Gillian: Well that explains all her doggy mischief. I’d love to know how you came to write the stories about Winnie the Witch and why you write them under a pseudonym.

Pippa: Australian author Valerie Thomas wrote the first, very simple and clever, story twenty-five years ago. Korky Paul illustrated it in his brilliantly mad, energetic, funny and inventive style, and Winnie the Witch came to picture book life. In the quarter century since then, a number of other Winnie picture books have come out. But, about four years ago, OUP decided that they wanted some longer story books about Winnie, aimed at a slightly older age group. There would be four stories in a book, illustrated in black and white. Valerie Thomas didn’t want to write them, but she agreed that I could write the stories so long as the invented name of Laura Owen was used on all the book covers.
Gillian: Was Laura Owen your name or Valerie’s?

Pippa: The choice of ‘Laura Owen’ was entirely Valerie’s. I suggested just putting Korky’s name on the cover, and leaving the author out altogether but she insisted on the Laura name.
I’ve written sixty-four stories about Winnie and her cat Wilbur … and in one of them there’s a clue that I’m the ghost writer of the those stories!
Gillian: I’d love to know which one.

Pippa: The story that gives a clue to me being the ghost writer is ‘Winnie And The Ghost In The Post’ (it comes in Mini Winnie). Winnie, who is no good at reading or writing, decides to use a ghost writer to help her enter a poetry competition. She sends off for a ghost, which she calls Post Ghost, or PG for short .... ie my initials. I’m sure nobody ever notices it, but it pleased me to sneak myself in there!

Gillian: Fascinating. But was it hard being a ghost writer? What sort of problems did you encounter?
Pippa: It was odd taking on a fictional character who already existed, and I wasn’t sure how that would work. So I began rather tentatively, feeling my way. But I soon realised that my stories were only going to work if I made Winnie and Wilbur my own characters. Winnie needed to be a more complex character than she is in the picture books because the stories are a lot more involved. Winnie is a strange mix of adult and child, along with the ability to do magic…but that magic must be used sparingly, or everything could be too easily solved, and you’d have no stories! Meanwhile Wilbur the cat is much cleverer than Winnie, but he can’t do magic, and he is a cat who can’t talk beyond a meow. The two of them, loving and bickering, make a fun pair to play with.
I also play with language in the Winnie stories, and that’s something that people seem to either love or hate (see the Amazon reviews!). Winnie exclaims in ways that sound dangerously as if they might be rude, but actually aren’t (“Thank knitted noodles for that!”) and she does eat some disgusting things. So, for example, having finished making a sandcastle at the seaside, Winnie says to Wilbur,
“There! That’s as pretty as a ferret in fairy wings. I reckon we’ve earned ourselves a nice lice lolly.”

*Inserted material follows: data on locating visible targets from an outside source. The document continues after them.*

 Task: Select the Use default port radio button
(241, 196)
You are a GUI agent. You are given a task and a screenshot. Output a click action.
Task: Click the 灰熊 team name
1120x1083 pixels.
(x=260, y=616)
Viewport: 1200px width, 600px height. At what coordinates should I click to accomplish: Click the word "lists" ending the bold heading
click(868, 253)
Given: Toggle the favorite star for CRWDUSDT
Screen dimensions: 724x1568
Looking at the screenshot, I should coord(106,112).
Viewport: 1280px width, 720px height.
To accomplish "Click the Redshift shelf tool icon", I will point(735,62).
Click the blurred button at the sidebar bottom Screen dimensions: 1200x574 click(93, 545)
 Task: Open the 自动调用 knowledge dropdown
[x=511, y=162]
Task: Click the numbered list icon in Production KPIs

Gillian: I think children love that sort of thing and also it’s good for making them think creatively about words. Finally, what about the collaboration with the illustrator Korky Paul? I’m interested to hear about that.
Pippa: As you can imagine, writing with Korky Paul illustrations in mind is a treat because he likes things the madder the better! I can leave gaps that I know that he will enjoy filling. I can put something like, ‘For breakfast Winnie had one of these … some of those…and a few of them’, and Korky will invent the most wonderful things on plates and in packets and creeping out of pockets!

Gillian: I bet Korky would have done a really funny drawing of Winnie licking the trifle.